Manson Valentine
Valentine, J. Manson
J. Manson Valentine (1902-1994), together with divers Jacques Mayol, Harold Climo and Robert Angove, discovered the so-called “Bimini Wall” in 1968. It appears that Valentine saw his discovery as a confirmation of Edgar Cayce’s Atlantis prediction. During earlier explorations off Gonova Island near the coast of Haiti, in 1966, he discovered ‘sophisticated artefacts of possible Atlantean origin’ in ten feet of water.
It is worth noting that Lynn Picknett & Clive Prnce have pointed out[0705.61] that the Bimini Road was known to the local islanders for years and even offered to show it to its ‘discoverers’! If true, the date of the find could have been manipulated to coincide with Cayce’s ‘prognostication’.
Brad Steiger records[129] that Valentine expressed the view that Atlantis was technologically more advanced than we are today! If so I find it strange that although Athens defeated such a highly developed Atlantis, it did so without leaving any evidence of it being an equally advanced society!
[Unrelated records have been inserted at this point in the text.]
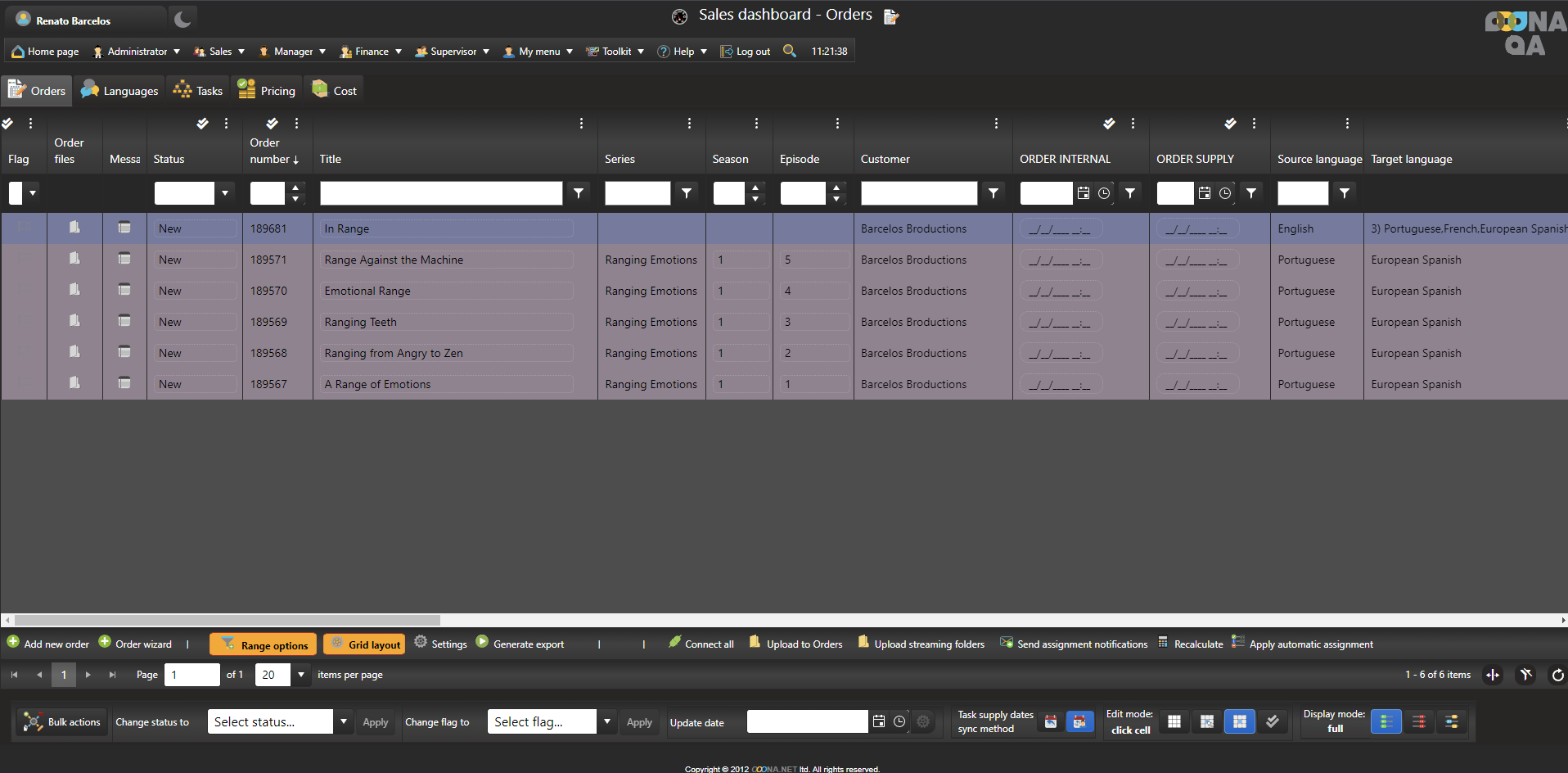Screen dimensions: 1568x773
Task: Click the Title column filter funnel icon
Action: (579, 193)
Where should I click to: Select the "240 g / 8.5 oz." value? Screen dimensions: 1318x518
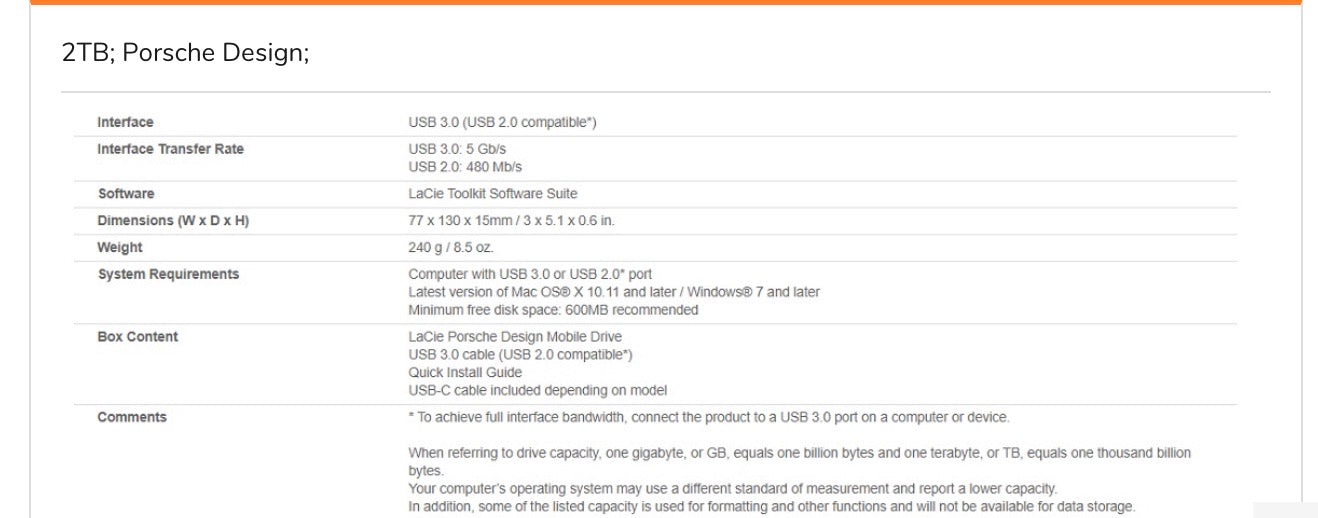coord(450,247)
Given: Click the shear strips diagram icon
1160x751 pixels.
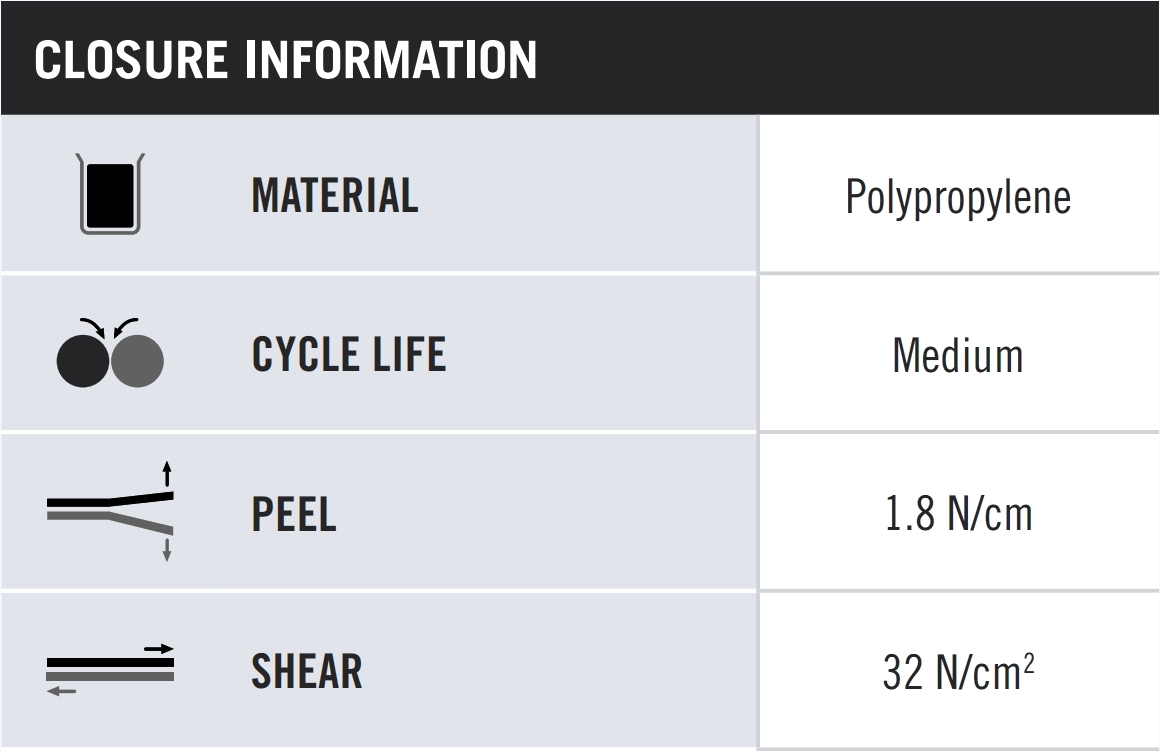Looking at the screenshot, I should 110,669.
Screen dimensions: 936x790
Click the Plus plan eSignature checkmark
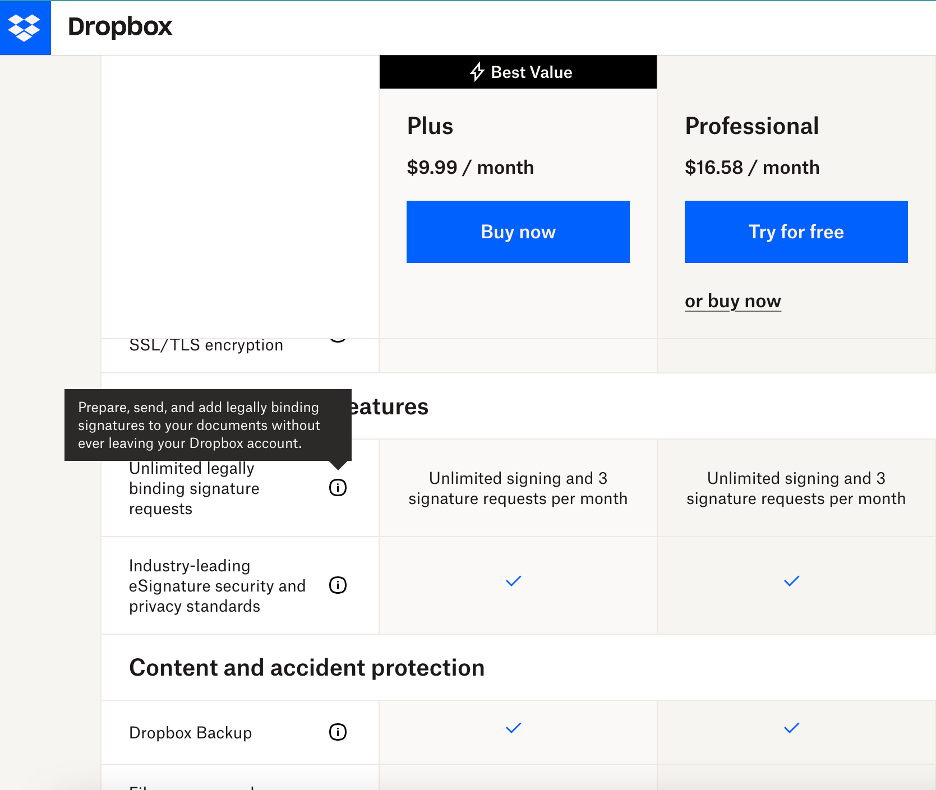coord(513,580)
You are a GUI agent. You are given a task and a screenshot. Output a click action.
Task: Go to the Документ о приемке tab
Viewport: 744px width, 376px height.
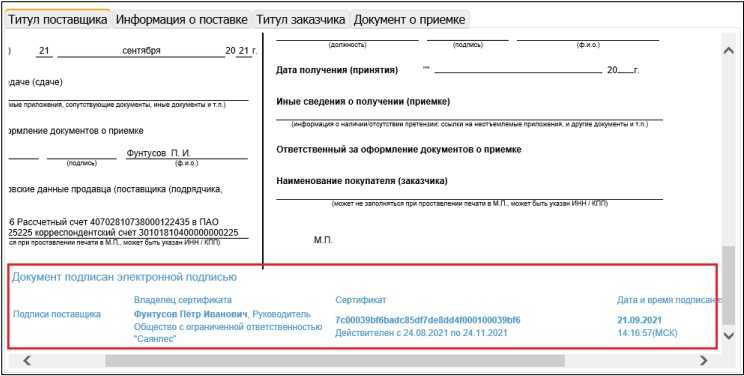point(409,20)
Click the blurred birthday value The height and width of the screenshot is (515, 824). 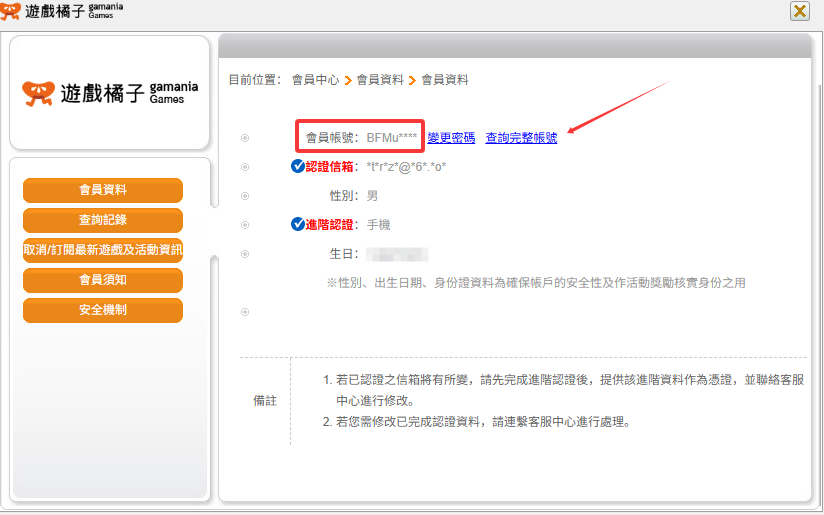pyautogui.click(x=397, y=254)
Dr. Valentine also collaborated with Charles Berlitz in the writing of his best-seller, The Bermuda Triangle and its sequel Without a Trace. He was a consultant on the production of a 1979 documentary also titled The Bermuda Triangle.
Dr. Valentine died of complications following a bite from a venomous recluse spider.
Atlantis: The Autobiography of a Search
Atlantis: The Autobiography of a Search [594] two young writers Robert Ferro and his partner Michael Grumley. Most of their output was fiction but they collaborated on this non-fiction book in the late 1960’s. Unfortunately, it does little to advance the search for Atlantis. Apparently, inspired by the writings of Edgar Cayce they descended on Bimini in 1968 and began exploring the shallow seas there and where they encountered Dr. Manson Valentine one of the discoverers of the Bimini Road. However, their lack of scientific background allows them to declare that many of the rocks there were not local but quarried in the far-off Andes. The book contains a defence of pot-smoking which is probably more interesting than their grasp of the Atlantis mystery.
Sadly, Michael Grumley died of AIDS in 1988 and Robert Ferro died similarly less than three months later.